Ibsens „Borkman“ in Hamburg: Familie im Bunker
Hamburg (dpa) - Verwaschen-grau und schlecht verputzt stehen die Wände, an die Kinderhände vor wohl langer Zeit Fratzen gekritzelt haben. Eine Betontreppe führt durch die Breite des Raums, der vom einem Kerzenleuchter aus materiell besseren Tagen nur wenig erhellt wird.
In diesem bunkerartigen Bau (Bühne: Katrin Nottrodt), der ihrer Schwester und Schwägerin gehört, hausen in Nachtwäsche ein pleitegegangener Bankier und seine verbitterte Ehefrau samt all ihrer Lügen, Illusionen und lieblosen Egoismen. Er oben, sie auf den unteren Stufen. In brutal düsterem Rahmen hat Regisseurin Karin Henkel am Deutschen Schauspielhaus in Hamburg das Personal von Henrik Ibsens pessimistischem Familiendrama „John Gabriel Borkman“ aus dem Jahr 1896 zu dessen zweifelhaftem Leben erweckt.

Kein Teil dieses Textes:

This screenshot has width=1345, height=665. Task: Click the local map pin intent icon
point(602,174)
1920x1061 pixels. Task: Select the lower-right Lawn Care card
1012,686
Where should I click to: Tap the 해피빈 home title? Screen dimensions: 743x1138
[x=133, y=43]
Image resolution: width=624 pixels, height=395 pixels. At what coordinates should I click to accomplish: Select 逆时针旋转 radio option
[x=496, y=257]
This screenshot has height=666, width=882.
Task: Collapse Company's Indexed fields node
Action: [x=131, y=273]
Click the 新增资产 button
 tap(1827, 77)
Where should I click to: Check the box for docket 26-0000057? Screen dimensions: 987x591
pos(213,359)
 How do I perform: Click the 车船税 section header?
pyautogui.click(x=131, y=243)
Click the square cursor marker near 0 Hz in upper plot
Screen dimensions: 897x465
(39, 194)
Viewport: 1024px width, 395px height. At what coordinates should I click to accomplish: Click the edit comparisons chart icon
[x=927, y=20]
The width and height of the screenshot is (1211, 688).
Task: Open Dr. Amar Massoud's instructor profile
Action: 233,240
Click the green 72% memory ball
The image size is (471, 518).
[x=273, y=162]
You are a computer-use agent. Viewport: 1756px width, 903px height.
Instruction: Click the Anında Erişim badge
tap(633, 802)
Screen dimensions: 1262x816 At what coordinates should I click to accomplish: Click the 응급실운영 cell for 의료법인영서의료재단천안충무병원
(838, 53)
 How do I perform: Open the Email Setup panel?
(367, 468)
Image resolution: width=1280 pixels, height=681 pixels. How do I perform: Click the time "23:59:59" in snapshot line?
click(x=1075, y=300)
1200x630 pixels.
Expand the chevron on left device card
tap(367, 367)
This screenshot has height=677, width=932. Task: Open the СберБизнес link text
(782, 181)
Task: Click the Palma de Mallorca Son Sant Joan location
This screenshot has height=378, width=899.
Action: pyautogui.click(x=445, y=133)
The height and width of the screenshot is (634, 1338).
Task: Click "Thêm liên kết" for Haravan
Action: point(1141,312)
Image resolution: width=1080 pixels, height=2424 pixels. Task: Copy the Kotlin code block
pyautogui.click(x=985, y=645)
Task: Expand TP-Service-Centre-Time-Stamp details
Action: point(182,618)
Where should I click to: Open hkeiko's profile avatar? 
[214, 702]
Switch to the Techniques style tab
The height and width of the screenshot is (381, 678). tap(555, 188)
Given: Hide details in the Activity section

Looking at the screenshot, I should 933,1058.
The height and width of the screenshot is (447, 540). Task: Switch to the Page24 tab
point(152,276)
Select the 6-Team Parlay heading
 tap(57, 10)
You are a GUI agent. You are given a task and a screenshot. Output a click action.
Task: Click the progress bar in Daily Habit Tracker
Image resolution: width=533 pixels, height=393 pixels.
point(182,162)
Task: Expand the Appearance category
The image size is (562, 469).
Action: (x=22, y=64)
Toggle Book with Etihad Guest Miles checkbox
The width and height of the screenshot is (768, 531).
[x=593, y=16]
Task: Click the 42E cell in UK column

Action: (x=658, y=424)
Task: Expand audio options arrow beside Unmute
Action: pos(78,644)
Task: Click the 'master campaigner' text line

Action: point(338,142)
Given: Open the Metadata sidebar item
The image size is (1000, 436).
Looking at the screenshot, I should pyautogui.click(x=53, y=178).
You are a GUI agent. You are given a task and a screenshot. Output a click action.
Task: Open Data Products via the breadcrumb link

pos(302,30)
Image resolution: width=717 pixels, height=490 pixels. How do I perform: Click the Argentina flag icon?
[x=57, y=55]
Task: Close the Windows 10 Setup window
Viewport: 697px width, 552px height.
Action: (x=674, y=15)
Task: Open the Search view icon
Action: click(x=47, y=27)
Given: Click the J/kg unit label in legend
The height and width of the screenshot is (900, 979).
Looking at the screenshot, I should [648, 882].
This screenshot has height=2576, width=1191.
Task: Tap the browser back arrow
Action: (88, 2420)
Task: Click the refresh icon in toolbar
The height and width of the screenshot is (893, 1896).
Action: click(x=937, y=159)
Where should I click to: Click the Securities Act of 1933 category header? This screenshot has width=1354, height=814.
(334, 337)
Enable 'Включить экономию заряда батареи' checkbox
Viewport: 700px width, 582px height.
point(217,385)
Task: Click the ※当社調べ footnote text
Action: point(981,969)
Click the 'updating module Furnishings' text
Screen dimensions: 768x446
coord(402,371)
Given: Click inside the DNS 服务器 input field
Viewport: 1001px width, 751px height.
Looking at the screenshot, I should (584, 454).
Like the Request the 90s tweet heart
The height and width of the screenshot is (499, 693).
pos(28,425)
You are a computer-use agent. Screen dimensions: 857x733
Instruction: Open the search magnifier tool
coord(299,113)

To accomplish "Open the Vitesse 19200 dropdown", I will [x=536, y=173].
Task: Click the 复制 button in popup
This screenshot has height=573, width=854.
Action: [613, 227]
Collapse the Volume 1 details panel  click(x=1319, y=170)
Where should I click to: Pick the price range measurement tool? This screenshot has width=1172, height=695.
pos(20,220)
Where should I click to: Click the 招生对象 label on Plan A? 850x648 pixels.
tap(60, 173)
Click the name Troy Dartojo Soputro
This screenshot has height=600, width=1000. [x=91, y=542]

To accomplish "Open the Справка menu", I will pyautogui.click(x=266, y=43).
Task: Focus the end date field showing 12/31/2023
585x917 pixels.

Bei der Premiere am Sonntagabend jubelte das Publikum über Henkels Deutung, die alle inneren Verwerfungen heftig überzeichnend nach außen gekehrt und aus dem Klassiker des psychologischen Naturalismus eine grelle Groteske geschaffen hat. Voll leidenschaftlicher Energie wirft sich ein siebenköpfiges Ensemble in seine Rollenfiguren, die oft seltsam lebensnahe Gummigesichtsmasken tragen. Da ist Borkman selbst, dem Josef Ostendorf eine feist-lethargische Gestalt gibt: Aus einfachen Verhältnissen emporgekommen, hat er das Vermögen auch vieler kleiner Anleger veruntreut. Nach fünf Jahren im Gefängnis und acht Jahren Isolation Zuhause zieht er nun - vergeblich - den dunklen Geschäftsanzug wieder an.
Er fühlt sich verkannt, will erneut zu Macht und Geld kommen. Dabei behauptet der Mann mit den Napoleonposen, es gehe ihm allein um „die Macht, andere glücklich zu machen“. Komplizierter ist die Lage bei den Frauen, die mehr und mehr zu furienhaften Showstars der Aufführung mutieren: In Verfremdung biblischer „Kreidekreis“-Manier zerren Gunhild Borkman (Julia Wieninger) und ihre Schwester Ella (Lina Beckmann) bis zum Exzess am Norwegerpullover von Gunhilds Sohn Erhart (Jan-Peter Kampwirth), den die spukhaft-nervöse Ella einst scheinbar aus Güte großgezogen hat. Dabei denken beide nur an sich: Gunhild will, dass Erhart Karriere macht und das Ansehen des Hauses wieder herstellt, Ella braucht einen Altenpfleger und will sich an John rächen, dessen Geliebte sie einst war.
Doch der faule Apfel fällt nicht weit vom Stamm. Dem dauerjuvenilen Erhart ist alles egal — er strebt nur an, was er für sein „Glück“ hält und brennt mit gleich zwei Frauen durch. „Ich bin jung — ich will nicht arbeiten. Leben!“, schreit er seinen Müttern entgegen.
Trotz der Ambivalenzen und Schein-Sein-Thematik im Text ist bei Henkel alles recht eindeutig: Bereits auf den ersten Blick sind diese Familienmitglieder verkommen, der Verlauf der Handlung setzt darauf nur drastisch immer noch einen drauf. Dem Theatergänger bleibt nicht viel zu rätseln. Zum farcenhaften Konzept gehört auch der Einsatz von viel Musik, so intonieren etwa Gunhild und Ella christliche Gesänge, mit denen der bigotte emotionale Zustand im Hause Borkman herausgestellt wird. Henkel hatte im Februar im Malersaal des Schauspielhauses mit Erfolg „Schuld“ nach Dostojewski vorgelegt.